Example of Agentic RAG with multi-index routing:

  • Does not use agent.react in the traditional sense — it is a pipeline with tool.retriever at the center.
  • model.intent as gate: only activates RAG for actionable fragments.
  • Three tool.retriever for three distinct indexes (policy, procedure, faq).
  • observability.feedback to continuously improve the reranker.

See examples/07-telecom-callcenter-copilot/README.md.

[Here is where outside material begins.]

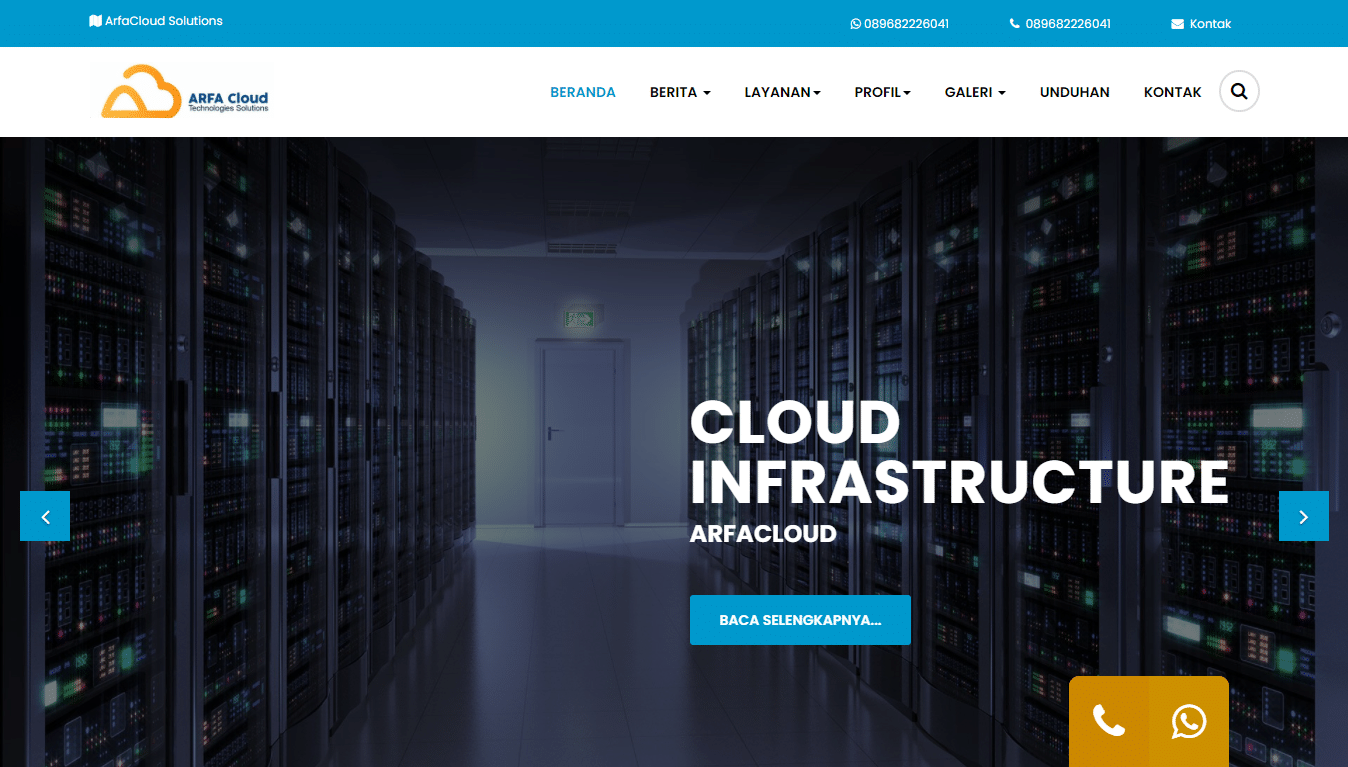Click the phone handset icon in top bar
Viewport: 1348px width, 767px height.
(x=1015, y=24)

12. Checkpoint — You know it if you can…

  • Explain when a ReAct agent is better than a fixed pipeline (and vice versa).
  • Draw the ReAct loop (reason → act → observe) for a concrete case.
  • Describe what information goes in message history vs. agent state.
  • Explain why Reflexion does not modify model weights.
  • Describe how tool.retriever turns a vector index into an agent tool.
  • Explain what @tool does (docstring → description, type hints → schema) and how to invoke with .invoke().
  • Build an agent with create_react_agent + MemorySaver + thread_id for two turns with memory.
  • Draw the agent ↔ tools graph of an explicit StateGraph and map it to your scratch while.
  • Distinguish when to use create_react_agent (fast) vs explicit StateGraph (control).
  • Read template 01's flow.json and identify all tool.* nodes and their guardrails.

If you cannot: review §3 (ReAct), §4 (memory), §8 (LangGraph), and lab/enunciado.md. Consult template 01 as a concrete example.